What you will do:
Across the entries below, how many lines contain the string "agent"? Only the number is wanted.

Given entries:
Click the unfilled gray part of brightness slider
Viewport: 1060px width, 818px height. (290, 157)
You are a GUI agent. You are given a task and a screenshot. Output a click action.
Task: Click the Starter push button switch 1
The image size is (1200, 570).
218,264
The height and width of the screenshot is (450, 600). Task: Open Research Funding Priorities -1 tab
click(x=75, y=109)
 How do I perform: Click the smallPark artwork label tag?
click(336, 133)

==

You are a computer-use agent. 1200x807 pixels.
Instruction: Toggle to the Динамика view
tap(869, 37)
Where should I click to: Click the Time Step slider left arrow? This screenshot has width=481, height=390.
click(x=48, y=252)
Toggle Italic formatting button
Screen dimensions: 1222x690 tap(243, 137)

Result of the exercise:
2